Vandalism involves the act of wilfully, maliciously, or recklessly destroying, damaging, or defacing property, whether private or public.
The recorded incidents of malicious damage to property have remained stable over the past 2 years but have fallen in the 5-year period from 2018 by 5.3%.
There were over 48,253 recorded incidents in the 12-month period up to March 2022.
Notably, malicious damage or vandalism isn’t always committed out of anger or malice and can often be attributed to boredom or immaturity.
A high proportion of offenders are young persons, with rates higher in rural areas.
A recent case, in which NSW Police have appealed for the public’s help was an incident in which 370 bales of cotton were damaged at a rural property in Kiacatoo near Condoblin in the state’s west.
The damaged cotton was worth $1.3 million, with the bales cut open and exposed to the elements.
The crime was described as ‘senseless’ and ‘malicious’ by Detective Inspector Whiteside, who is attached to the Rural Crime Prevention Team.
The team has responded to similar incidents that remain unsolved in other parts of the state.
In New South Wales, vandalism may be prosecuted under laws targeting reckless or intentional damage to property or graffiti and other related offences.
Section 195 of the Crimes Act 1900 (NSW) prescribe heavy penalties to anyone who intentionally or recklessly destroys or damages property belonging to another.
Whether the property is ‘damaged’ will require its physical integrity to be altered in some aspect, even if the alteration is only temporary and can be fixed.
Therefore, whilst it isn’t necessary for the damage to be permanent or render the property irreparable, it must nevertheless physically impact it in a way that interferes with the property’s integrity. Interference with the functionality of the property without there being physical harm or derangement to it does not amount to ‘damage’ under the law in NSW.

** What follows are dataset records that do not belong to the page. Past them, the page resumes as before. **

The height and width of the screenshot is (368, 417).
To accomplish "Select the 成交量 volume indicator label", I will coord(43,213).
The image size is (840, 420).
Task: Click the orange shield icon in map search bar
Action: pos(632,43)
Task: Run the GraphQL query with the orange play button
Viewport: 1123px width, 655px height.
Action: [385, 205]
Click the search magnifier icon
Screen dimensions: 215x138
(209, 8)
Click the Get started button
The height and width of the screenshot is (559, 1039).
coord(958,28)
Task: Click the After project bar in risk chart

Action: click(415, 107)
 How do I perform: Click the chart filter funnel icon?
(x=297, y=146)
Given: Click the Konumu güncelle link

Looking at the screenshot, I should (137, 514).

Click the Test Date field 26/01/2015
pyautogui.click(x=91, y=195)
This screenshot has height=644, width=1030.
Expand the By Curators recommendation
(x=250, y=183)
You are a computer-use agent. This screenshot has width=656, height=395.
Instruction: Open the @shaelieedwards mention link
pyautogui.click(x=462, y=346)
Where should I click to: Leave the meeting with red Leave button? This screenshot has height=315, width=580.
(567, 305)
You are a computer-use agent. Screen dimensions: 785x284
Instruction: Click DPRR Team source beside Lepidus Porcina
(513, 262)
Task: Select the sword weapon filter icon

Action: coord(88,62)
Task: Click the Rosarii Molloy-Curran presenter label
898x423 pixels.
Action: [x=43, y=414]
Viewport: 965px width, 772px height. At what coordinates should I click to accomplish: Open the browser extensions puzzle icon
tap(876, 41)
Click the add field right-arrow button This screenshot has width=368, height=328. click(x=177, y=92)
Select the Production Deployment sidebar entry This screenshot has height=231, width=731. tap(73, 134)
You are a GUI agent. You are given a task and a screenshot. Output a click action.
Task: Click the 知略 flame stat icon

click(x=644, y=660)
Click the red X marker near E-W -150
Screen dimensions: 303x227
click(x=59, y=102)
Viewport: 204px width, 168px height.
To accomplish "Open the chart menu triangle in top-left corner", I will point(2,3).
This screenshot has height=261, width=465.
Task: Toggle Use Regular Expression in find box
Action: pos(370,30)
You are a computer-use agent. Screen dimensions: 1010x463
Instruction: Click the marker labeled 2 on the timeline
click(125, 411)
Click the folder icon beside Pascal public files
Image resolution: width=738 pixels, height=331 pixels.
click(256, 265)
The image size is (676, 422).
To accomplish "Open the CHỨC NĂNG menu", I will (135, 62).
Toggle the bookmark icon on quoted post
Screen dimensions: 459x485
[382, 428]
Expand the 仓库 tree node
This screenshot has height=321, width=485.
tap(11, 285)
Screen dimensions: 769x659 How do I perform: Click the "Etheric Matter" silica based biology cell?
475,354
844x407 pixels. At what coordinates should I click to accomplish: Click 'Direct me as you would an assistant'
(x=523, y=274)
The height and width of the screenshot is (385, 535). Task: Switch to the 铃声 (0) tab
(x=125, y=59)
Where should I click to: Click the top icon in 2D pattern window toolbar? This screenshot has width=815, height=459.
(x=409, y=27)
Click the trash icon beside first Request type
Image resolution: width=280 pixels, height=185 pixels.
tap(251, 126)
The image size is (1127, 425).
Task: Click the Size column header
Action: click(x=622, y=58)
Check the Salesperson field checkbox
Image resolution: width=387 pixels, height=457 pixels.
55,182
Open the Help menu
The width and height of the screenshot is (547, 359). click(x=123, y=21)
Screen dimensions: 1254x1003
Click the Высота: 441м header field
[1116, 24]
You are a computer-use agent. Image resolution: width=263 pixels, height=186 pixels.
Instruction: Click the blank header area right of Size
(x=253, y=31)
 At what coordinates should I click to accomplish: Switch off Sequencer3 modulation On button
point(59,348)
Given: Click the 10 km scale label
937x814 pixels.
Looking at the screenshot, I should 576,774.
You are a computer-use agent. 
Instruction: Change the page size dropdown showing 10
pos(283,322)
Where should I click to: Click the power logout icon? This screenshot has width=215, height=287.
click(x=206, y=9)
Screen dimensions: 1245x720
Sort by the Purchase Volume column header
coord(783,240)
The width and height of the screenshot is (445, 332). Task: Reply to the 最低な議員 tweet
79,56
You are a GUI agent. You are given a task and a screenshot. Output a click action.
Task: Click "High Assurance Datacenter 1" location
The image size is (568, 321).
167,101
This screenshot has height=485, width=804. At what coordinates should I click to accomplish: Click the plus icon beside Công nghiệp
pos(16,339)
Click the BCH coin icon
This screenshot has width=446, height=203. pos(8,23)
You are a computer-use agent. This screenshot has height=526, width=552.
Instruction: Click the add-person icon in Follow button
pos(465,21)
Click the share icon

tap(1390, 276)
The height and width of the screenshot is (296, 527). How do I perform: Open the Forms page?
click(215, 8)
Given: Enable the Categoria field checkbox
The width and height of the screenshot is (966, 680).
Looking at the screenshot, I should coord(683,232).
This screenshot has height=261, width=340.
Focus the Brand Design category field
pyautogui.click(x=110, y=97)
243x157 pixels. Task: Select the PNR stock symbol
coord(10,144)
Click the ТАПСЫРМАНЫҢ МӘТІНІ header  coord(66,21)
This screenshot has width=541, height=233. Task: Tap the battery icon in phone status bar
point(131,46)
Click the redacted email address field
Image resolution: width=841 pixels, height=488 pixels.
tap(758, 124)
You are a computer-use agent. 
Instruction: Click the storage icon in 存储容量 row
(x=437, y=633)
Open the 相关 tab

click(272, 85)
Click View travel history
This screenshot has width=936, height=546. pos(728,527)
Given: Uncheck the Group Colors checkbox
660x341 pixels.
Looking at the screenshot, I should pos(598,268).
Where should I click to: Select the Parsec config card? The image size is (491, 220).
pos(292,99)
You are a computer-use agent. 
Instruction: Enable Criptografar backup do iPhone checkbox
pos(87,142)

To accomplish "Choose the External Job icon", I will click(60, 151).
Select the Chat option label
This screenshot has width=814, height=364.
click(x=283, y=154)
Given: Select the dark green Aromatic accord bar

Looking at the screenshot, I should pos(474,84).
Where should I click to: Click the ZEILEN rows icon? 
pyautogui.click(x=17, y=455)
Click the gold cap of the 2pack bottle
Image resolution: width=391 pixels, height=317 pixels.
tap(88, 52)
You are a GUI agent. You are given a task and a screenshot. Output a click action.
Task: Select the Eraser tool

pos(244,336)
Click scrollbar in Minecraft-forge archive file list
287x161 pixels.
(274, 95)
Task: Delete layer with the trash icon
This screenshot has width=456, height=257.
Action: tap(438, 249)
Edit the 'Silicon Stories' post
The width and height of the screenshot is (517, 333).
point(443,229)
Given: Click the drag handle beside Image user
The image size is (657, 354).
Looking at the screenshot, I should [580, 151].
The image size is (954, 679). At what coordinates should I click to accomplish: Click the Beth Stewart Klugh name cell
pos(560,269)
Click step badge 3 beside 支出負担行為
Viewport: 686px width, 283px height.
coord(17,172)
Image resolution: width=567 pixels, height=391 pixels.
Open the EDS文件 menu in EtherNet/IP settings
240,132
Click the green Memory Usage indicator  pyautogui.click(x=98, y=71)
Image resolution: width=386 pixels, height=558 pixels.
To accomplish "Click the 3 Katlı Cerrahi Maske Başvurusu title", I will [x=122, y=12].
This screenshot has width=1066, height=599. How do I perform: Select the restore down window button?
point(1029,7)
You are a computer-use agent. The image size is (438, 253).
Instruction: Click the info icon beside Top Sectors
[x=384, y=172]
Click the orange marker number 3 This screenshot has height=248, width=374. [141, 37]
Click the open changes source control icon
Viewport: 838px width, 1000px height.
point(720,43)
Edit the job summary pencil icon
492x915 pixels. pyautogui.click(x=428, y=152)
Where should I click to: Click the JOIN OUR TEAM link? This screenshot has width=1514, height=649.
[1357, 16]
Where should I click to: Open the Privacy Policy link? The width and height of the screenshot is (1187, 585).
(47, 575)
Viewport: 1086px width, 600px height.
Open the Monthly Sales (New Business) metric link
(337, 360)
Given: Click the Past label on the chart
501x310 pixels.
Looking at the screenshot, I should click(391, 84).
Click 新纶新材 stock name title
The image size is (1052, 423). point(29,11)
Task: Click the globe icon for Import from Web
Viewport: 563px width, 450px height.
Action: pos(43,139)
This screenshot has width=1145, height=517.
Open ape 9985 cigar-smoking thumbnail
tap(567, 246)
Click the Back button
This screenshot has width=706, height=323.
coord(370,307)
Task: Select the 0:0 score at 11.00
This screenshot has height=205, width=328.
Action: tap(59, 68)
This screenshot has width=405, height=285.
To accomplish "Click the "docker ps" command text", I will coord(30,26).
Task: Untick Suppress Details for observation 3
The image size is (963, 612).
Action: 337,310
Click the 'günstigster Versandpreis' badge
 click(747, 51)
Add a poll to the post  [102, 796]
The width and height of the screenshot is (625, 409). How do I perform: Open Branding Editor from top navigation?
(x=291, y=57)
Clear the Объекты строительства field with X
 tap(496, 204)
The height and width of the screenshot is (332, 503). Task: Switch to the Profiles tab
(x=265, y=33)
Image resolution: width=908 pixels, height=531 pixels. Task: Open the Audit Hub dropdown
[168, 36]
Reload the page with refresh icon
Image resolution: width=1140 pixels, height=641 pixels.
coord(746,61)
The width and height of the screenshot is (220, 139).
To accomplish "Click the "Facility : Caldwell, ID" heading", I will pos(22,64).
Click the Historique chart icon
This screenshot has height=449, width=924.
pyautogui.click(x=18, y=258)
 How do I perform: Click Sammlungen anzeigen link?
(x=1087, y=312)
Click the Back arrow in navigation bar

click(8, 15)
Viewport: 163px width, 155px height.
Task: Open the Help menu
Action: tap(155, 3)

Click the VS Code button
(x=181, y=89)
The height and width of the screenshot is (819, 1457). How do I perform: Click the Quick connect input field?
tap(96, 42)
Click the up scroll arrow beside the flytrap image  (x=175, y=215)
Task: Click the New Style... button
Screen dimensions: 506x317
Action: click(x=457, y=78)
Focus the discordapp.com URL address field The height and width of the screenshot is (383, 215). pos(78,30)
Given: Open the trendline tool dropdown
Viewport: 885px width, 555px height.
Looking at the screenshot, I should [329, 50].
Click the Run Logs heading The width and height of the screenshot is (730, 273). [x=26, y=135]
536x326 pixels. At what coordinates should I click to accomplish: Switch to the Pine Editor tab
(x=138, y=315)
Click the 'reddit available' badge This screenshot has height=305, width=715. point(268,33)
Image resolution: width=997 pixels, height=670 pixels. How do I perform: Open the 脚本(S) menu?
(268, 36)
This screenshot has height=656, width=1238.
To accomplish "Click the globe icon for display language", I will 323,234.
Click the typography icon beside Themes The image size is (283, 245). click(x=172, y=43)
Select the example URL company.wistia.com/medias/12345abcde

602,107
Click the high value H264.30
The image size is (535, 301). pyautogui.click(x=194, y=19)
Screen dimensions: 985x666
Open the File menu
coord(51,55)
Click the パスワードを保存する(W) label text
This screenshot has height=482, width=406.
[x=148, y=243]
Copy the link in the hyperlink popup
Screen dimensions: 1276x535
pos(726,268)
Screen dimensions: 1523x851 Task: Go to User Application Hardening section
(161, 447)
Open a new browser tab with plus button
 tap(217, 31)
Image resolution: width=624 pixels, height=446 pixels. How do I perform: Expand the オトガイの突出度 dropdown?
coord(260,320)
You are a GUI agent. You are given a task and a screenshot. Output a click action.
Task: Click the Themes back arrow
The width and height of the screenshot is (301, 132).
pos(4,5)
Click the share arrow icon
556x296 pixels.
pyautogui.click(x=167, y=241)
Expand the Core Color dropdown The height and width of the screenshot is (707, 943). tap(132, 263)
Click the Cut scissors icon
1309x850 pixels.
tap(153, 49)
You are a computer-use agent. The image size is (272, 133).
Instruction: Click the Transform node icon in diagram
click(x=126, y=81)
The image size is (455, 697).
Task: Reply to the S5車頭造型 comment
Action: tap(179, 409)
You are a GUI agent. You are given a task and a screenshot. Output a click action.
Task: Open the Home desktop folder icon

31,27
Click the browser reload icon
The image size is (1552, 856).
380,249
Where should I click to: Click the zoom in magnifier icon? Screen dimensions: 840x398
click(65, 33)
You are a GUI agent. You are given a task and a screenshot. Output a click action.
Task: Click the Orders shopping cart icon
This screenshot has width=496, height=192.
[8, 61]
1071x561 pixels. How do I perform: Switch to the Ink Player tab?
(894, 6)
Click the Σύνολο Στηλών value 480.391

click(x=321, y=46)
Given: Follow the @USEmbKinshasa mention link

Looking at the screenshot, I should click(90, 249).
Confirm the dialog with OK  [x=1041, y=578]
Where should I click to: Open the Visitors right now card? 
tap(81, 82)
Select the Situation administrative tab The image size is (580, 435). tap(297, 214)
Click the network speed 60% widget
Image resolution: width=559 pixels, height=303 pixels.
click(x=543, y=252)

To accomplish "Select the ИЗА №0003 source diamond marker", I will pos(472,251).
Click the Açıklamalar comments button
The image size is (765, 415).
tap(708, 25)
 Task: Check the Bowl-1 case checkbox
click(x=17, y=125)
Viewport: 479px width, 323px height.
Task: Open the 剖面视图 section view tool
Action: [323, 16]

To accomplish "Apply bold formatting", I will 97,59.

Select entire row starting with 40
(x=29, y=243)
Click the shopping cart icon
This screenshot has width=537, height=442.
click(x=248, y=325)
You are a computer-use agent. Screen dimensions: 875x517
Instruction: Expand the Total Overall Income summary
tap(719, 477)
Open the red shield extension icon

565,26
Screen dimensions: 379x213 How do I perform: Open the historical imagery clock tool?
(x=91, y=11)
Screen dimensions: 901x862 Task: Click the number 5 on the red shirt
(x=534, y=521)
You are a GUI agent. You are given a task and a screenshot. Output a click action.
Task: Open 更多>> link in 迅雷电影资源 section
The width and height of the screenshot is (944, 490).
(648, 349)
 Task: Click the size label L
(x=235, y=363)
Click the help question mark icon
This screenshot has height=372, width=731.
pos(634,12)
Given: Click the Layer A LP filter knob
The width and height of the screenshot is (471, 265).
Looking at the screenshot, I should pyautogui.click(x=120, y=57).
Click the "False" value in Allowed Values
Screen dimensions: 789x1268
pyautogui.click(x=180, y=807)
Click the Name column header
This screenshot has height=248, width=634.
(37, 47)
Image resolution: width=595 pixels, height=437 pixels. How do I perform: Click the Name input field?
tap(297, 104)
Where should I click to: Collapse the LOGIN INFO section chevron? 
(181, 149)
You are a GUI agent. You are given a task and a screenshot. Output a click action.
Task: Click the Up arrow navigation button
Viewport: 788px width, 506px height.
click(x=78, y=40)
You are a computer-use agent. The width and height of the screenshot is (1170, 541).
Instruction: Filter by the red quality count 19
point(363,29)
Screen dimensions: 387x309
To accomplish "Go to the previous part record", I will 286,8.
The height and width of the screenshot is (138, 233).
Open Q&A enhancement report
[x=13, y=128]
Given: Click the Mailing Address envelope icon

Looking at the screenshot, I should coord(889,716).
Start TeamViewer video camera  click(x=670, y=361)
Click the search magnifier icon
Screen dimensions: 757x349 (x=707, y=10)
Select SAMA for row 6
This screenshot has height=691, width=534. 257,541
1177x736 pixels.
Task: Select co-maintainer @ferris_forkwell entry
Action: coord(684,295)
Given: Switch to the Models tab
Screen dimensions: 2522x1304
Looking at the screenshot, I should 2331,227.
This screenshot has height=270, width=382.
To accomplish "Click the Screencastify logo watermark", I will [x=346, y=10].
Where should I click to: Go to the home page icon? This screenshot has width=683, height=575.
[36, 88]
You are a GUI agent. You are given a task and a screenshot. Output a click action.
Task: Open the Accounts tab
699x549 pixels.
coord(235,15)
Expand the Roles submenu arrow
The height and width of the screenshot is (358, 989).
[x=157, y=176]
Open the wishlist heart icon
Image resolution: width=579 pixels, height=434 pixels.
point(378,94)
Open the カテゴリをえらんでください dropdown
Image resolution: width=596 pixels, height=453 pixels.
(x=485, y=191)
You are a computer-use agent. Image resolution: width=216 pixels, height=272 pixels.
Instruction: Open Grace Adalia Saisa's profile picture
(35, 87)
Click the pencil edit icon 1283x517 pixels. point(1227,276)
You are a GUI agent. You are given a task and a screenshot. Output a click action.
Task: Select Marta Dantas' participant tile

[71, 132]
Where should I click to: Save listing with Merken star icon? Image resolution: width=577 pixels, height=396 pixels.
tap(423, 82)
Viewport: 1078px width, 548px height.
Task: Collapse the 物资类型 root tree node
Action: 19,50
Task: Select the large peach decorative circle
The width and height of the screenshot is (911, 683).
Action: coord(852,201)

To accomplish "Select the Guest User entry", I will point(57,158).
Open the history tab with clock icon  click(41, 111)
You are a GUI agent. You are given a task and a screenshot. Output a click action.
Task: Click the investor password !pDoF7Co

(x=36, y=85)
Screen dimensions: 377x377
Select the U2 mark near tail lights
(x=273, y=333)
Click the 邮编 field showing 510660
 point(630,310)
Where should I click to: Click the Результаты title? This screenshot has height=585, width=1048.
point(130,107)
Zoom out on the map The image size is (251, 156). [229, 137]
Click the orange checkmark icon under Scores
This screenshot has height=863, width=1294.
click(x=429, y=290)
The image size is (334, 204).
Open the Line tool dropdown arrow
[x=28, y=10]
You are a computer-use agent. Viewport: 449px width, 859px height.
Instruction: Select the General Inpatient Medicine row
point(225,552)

A maximum penalty of 5 years imprisonment is applicable, which rises to 10 years imprisonment where the destruction or damage was caused by fire or explosives.
If the offence occurred in a ‘public disorder incident’ such as a riot, the maximum penalty is 7 years imprisonment.
If the value of the property does not exceed $5,000, it will remain in the Local Court unless elected by the Director of Public Prosecutions to proceed to the District Court.
Such offences are usually dealt with in the Local Court, with a maximum penalty of 2 years imprisonment applicable.
It may also carry a fine of either a maximum $5,500 or $2,200, where the property concerned does not exceed $2,000.
As per section 4 of the Graffiti Control Act 2008 (NSW), it is also an offence to intentionally mark any premises or other property without the consent of the owner. Graffiti offences can also amount to imprisonment and convictions in NSW.
A defence may be available, where a reasonable excuse for the marking is proven, however the onus is on the accused person.
The Act confirms that the offence does not apply to the marking of any public footpath or public pavement with chalk, including for the purpose of marking out a hopscotch or handball court.
A maximum penalty of a $440 fine is applicable.
However, where the offence occurs in circumstances of aggravation, the maximum penalty rises to a $2,200 fine and/or 12 months imprisonment.
An offence will be committed in circumstances of aggravation where a graffiti implement is utilised, or the marking is not readily removable by wiping or by the use of water or detergent.
Graffiti implements are defined as spray paint, a marker pen, or any implement designed or modified to produce a mark that is not readily removable by wiping or by use of water or detergent.
However, the court is unable to sentence an offender to a term of imprisonment unless they have been previously convicted of the offence, or possessing graffiti implements, on so many prior occasions that make it likely they will commit such an offence again, as per section 4(4).
Furthermore, if the court imposes a fine for a graffiti offence, they may make an order requiring the offender to perform community clean-up work in order to satisfy the amount of the fine, as outlined Part 3A of the Act.
A community clean-up order will only be made where the offender is a suitable person to perform the work, arrangements exist to enable the work to be performed in the area in which the person resides.
The court will also have regard to whether the offender is willing to participate in the work.
If such an order is made, the number of hours of community clean-up work will be calculated on the basis that each hour is equivalent to $30 of a fine.
The number of hours specified in an order must not exceed 300 hours (for an adult) or 100 hours (for a child).